Gymnast Simone Biles has been a star in the Olympic Games, but instead of saluting her hard work, some reporters insinuate she has an advantage because of what they call “inhuman athletic talent”
The day after gymnast Simone Biles won a gold medal in Rio, the front-page headline in my local newspaper celebrated her as “Superlative Simone.” But I did a double-take when I saw a column headline underneath that read, “ ‘I don’t think she’s human,’ rival says of dominant Texas gymnast.”
How could those words have sailed past the editors? Insinuating in a headline that a black woman is something other than human hearkens back to the days of slavery, when black people in America were considered three-fifths of a human being. (See your history book for the 3/5 Compromise from 1787). It also evokes persistent stereotypes of African American women.

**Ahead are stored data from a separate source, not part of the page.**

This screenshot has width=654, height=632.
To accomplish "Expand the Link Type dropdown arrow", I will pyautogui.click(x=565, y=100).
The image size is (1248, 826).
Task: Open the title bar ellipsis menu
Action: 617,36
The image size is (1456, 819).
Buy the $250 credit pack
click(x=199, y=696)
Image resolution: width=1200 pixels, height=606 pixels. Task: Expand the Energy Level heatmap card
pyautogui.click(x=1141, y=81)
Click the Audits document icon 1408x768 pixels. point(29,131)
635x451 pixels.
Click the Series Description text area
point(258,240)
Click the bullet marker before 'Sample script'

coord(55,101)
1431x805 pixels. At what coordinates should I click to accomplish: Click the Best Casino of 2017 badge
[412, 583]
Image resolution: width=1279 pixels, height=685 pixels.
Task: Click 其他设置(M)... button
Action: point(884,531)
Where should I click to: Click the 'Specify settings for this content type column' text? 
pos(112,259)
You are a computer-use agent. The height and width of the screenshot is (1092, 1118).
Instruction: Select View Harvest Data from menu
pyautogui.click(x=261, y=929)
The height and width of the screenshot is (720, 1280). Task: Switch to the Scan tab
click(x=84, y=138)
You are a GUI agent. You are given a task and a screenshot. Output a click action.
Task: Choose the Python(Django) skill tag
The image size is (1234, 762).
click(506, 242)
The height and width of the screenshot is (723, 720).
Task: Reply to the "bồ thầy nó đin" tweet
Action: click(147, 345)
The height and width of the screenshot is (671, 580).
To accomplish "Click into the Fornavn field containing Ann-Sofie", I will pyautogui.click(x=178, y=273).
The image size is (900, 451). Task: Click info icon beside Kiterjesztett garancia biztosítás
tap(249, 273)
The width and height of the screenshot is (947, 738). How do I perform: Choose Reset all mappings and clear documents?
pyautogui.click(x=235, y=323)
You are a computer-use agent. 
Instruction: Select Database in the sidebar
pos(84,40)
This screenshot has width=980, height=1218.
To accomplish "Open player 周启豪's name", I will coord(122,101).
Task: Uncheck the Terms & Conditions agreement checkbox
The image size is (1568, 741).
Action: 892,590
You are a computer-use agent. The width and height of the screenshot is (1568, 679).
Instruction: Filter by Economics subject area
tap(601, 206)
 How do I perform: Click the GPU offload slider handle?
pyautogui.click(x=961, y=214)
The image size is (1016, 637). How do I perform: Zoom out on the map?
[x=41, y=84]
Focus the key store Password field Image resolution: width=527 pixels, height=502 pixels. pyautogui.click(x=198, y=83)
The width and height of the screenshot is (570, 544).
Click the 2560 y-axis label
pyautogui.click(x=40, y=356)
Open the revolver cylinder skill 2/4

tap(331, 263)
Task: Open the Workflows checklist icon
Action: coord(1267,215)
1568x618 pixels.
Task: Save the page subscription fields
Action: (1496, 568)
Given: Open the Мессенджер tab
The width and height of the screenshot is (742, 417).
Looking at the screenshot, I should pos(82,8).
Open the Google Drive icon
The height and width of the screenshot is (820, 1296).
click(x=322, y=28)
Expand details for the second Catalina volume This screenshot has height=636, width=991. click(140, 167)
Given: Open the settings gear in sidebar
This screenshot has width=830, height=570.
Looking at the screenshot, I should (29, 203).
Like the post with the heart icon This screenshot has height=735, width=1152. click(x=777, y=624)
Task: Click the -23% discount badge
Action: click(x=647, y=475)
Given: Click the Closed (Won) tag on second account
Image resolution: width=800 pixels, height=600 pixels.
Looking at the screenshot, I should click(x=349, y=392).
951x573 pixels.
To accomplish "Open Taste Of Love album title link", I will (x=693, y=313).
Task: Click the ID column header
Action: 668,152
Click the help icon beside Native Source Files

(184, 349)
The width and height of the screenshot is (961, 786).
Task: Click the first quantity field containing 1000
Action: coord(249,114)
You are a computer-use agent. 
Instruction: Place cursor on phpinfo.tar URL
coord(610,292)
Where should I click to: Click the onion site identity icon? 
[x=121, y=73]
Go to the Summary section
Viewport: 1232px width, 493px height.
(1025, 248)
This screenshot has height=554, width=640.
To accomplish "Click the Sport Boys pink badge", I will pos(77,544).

I understand the sports connotation in the quote — that the athlete is better at her sport than any other human—but the historical context makes this headline demeaning.
An academic term called incognizant racism can explain some of the racist and sexist coverage we have seen in the 2016 Summer Olympics. The term refers to an unintentional bias on the part of journalists, who adopt the dominant white and male values of society and pass them along to the public through daily coverage. We have seen several examples of this phenomenon in the Olympics. Consider:
- The San Jose Mercury News had to apologize after tweeting “Michael Phelps shares historic night with African-American,” in reference to the gold medal won by U.S. swimmer Simone Manuel, whose name was not even mentioned in the original headline. Twitter followers called out the tweet as racist and sexist.
- The Chicago Tribune tweeted that “wife of a Bears’ (sic) lineman” — with no name — won a medal when Corey Cogdell won the bronze in women’s trap shooting. Social media critics noted that Cogdell has a name other than “wife” and that she won a medal for her athletic ability, not her marital role.
- NBC commentators have been called out on social media for reinforcing sexist stereotypes. Examples: describing the USA “Final Five” gymnastics team as “they might as well be standing in the middle of a mall” and giving credit to the husband/coach of Hungarian swimmer Katinka Hosszu for her breaking a world record.
- Scottish tennis player Andy Murray corrected a BBC host who congratulated him on “being the first person ever to win two Olympic tennis gold medals” by snapping back: “I think Venus and Serena won about four each.
- The male athletes have not been exempt either, with NBC anchors Meredith Vieira and Hoda Kotb virtually drooling over an oiled-up Tongan flag-bearer and magazines running headlines such as “36 Summer Olympics bulges that deserve gold” (Cosmopolitan.com). (I’m not hyperlinking to those—you can find them).
Objectification — reducing people to their body parts—is dehumanizing. However, it’s much worse for women than men, since a long tradition of media coverage has focused on their appearances, their relationships to men, or their roles as wives and mothers (can you imagine the headline “Father of Two Signs Bill into Law?”). On the positive side, social media has made it easier for the public to hold media organizations accountable for spreading sexism and racism.
But when newsrooms still are 87 percent white, 63 percent male, and 90 percent of sports sections are headed by white men, it’s going to take more effort for media organizations to avoid harmful and degrading coverage. Awareness is step No. 1. Here’s hoping newsroom leaders will move forward to the next step.
Tracy Everbach is associate professor of journalism at the University of North Texas and a former newspaper reporter.